Me condenaron a cadena perpetua a los 16 años: el arte me ayuda a sobrevivir

Maya Angelou

Juan Hernández

Compré ropa y artículos de higiene muy necesarios y me quedaban 7,50 dólares. Estaba a punto de comprarme unas chocolatinas Hershey's, pero me di cuenta de que había un paquete de lápices de dibujo en oferta. Había que tomar una decisión importante: ¿satisfago mi ansia de chocolate y dejo los lápices para la próxima vez, o los compro ahora e intento empezar a trabajar como artista? Puede parecer una decisión fácil, pero tenía 19 años, era impulsivo, tenía poca capacidad para tomar decisiones y ¿he mencionado ya que me gustaba mucho el chocolate?

Acabé comprando el juego de 12 lápices Reeves y me guardé la caja en el bolsillo del pantalón para que no se estropearan. Al volver a mi celda, abrí la caja y saqué todos los lápices, colocándolos sobre mi oxidada mesa atornillada a la pared de hormigón. Miré cada lápiz con atención e incluso me los acerqué a la nariz para oler la madera y el plomo, que me recordaban a la escuela. Me fijé en que cada lápiz tenía estampadas letras y números diferentes, como 4H, B y B6. Leí el dorso de la caja y descubrí que cada lápiz tenía un grado de dureza y suavidad que hacía que las marcas sobre el papel fueran más oscuras o más suaves. Después de ver, sentir y oler los lápices, llegó el momento de empezar a dibujar. Cogí un poco de papel y jugué con cada uno haciendo pequeños recuadros y rellenándolos para ver la oscuridad y la claridad de cada uno.

Una vez que me familiaricé con eso, cogí algunas revistas y empecé a dibujar cada nariz, ojo, oreja, labios y par de cejas que pude encontrar. Lo hice durante días hasta que me atreví a dibujar caras y cabellos completos. Me senté en aquel taburete de acero y aquella mesa temblorosa durante lo que me pareció todo el verano, practicando y tratando de perfeccionar mi arte hasta que una persona me vio trabajando y me preguntó cuánto le cobraría por un retrato de su hija. No estaba preparada para la pregunta y la duda asaltó mi mente, pero le contesté que lo haría por 10 dólares en comida del economato. Aceptó el precio, me trajo la foto de su hija junto con los alimentos y ese día empecé mi carrera como artista.

No he dejado de dibujar desde entonces, y aún conservo algunos de los lápices originales con los que empecé. Debo de haber ganado unos 2.000 dólares sólo con esos lápices, pero me han aportado riquezas mucho mayores que el dinero. Esos lápices me dieron un propósito cada mañana para levantarme y ponerme a trabajar en el siguiente dibujo mientras vivía en un entorno hostil, donde los problemas siempre están a la vuelta de la esquina.

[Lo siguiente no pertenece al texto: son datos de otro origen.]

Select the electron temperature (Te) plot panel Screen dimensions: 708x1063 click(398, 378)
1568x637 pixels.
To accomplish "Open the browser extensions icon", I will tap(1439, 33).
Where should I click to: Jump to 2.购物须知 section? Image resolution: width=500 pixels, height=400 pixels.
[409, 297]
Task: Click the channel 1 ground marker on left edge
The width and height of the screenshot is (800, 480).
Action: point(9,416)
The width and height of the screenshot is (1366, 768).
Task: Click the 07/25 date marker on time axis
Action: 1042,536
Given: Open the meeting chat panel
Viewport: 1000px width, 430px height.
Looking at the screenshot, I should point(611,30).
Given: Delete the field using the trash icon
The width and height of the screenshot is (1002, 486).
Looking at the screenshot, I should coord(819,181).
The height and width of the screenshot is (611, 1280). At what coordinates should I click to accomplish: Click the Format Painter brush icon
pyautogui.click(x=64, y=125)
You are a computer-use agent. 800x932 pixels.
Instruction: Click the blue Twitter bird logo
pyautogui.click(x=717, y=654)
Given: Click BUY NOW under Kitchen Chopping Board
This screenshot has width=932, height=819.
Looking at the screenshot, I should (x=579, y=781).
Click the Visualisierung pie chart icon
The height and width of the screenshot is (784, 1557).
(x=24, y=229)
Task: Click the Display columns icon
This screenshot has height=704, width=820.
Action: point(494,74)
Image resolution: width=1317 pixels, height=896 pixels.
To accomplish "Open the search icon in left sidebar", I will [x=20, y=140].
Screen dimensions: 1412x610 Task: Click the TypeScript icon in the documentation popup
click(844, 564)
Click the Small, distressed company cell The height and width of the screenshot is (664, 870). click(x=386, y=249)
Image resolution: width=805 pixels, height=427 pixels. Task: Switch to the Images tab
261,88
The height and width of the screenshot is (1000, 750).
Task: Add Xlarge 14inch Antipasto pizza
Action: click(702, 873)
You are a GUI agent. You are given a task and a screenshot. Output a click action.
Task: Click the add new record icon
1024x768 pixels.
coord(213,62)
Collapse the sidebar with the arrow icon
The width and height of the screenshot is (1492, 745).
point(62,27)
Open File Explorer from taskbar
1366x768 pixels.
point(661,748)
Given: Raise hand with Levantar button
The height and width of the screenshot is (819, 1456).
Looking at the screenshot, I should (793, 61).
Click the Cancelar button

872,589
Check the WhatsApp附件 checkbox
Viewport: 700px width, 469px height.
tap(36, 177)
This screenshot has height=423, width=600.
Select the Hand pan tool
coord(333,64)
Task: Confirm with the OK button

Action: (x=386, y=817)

Me enseñaron el valor del trabajo duro y del espíritu emprendedor. Me dieron el título de "artista" y una sensación de logro cuando ganaba concursos de arte patrocinados por la administración de la prisión.

Me condenaron a cadena perpetua a los 16 años: el arte me ayuda a sobrevivir Juan Hernandez

Como artista, he sido bendecido con la capacidad de devolver algo a la comunidad, recaudando fondos para Midwest Books to Prisoners donando mi primera exposición de arte a su evento Running Down the Walls Chicago; recaudando dinero para los estudiantes trabajadores en huelga de la Universidad de Columbia subastando un retrato encargado; y dando a conocer a grandes líderes de los derechos civiles, activistas y revolucionarios en mi primera exposición de arte individual a través de la Angelica Kauffman Gallery.

Además, he conocido a gente maravillosa a través de mi arte y he entablado una auténtica amistad con personas que me encargaron obras de arte. Me ayudaron a llegar al mundo despertando mi potencial literario sin explotar y ayudándome a publicar obras, que es algo que nunca había pensado que pudiera hacer. Crearon cuentas sociales en las que la gente puede ver mis cuadros, expandieron mi voz más allá de estas paredes y me ayudaron a conseguir un sitio en una galería de arte, pero lo más importante es que me trataron como a un ser humano que tiene valor en el mundo.

He crecido enormemente gracias a mi arte, a mis relaciones artísticas y a la gente que he conocido gracias a mi arte, y todo se lo debo al juego de 12 lápices Reeves.